Thomson used to make calls via satellite phone, which he said cost several dollars for every 10 seconds — one time racking up a 250-pound charge on a call to BBC.
“You want to keep in touch with people,” Thomson said. “One … if you get on really well together. And secondly because, if you’re going to come back to the region, to know ‘Are they still on this number?’, ‘What’s happening with their lives?’”
Thomson said he was able to conduct radio interviews with a contact immigrating to Europe from Equatorial Guinea.
Despite the hardships of foreign correspondence, Thomson said the intensity of his work in foreign countries puts smaller issues into perspective.
“When you [have] experienced life at the real sharp end and seen some amazingly good things for people, as well as the bad … it can be quite hard going back to things,” he said. “If you were suddenly asked, ‘Should all taxis in Missouri, instead of being yellow … be green?’ And then there may be a public debate [where] you start thinking, ‘Do we really care?’”
Thomson noted that viewing certain stories as being beneath one’s self can be a “fatal” mistake in journalism, but that certain local issues may seem trivial in the global perspective.

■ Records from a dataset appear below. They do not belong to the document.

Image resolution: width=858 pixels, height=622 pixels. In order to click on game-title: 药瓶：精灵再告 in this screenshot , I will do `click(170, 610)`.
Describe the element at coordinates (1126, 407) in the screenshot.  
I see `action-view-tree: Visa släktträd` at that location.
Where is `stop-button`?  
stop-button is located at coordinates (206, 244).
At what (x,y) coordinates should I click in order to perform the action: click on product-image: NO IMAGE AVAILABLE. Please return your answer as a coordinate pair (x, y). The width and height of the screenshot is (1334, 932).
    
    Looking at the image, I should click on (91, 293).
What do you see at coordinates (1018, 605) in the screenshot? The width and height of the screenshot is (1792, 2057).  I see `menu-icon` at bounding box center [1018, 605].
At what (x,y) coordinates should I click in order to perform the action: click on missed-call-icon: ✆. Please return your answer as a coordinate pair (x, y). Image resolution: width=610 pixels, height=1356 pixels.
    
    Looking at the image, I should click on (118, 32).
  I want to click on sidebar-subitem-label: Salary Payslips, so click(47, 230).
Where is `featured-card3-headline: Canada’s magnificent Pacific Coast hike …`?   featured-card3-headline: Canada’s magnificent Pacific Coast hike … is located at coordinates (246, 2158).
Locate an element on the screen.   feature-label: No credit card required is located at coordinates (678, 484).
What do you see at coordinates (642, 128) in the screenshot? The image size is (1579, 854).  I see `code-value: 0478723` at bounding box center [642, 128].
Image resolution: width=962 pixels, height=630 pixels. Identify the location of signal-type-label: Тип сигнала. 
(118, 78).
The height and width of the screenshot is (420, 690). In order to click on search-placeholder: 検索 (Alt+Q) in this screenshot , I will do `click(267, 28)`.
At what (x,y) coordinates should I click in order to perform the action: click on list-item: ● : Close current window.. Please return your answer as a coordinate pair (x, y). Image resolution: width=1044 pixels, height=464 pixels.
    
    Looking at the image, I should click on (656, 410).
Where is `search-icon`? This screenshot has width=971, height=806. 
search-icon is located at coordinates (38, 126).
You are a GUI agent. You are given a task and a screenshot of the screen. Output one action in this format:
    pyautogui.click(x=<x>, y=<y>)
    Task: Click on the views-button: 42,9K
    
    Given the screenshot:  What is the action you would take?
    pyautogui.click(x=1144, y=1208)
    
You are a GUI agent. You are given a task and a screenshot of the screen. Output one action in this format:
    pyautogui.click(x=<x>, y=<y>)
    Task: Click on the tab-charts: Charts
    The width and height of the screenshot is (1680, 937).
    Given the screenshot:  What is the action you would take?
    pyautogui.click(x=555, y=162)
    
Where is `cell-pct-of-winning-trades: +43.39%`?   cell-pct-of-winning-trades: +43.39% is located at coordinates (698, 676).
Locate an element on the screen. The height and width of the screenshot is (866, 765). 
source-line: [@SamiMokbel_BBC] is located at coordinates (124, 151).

He offered advice for those considering a career in foreign correspondence, stating that risk is not necessarily inherent to the job if one is reporting in an area without extreme conflict.
“You’ve got to enjoy travel,” Thomson said. “You’ve got to enjoy people. I think also if anyone was thinking it’s a glamorous life, to think again on that one … I’ve done this job now for more than 20 years as a foreign correspondent, and I wouldn’t stop it. If you want a life with often extraordinary experiences, provided of course, you come out the right side of them. It’s such a gift.”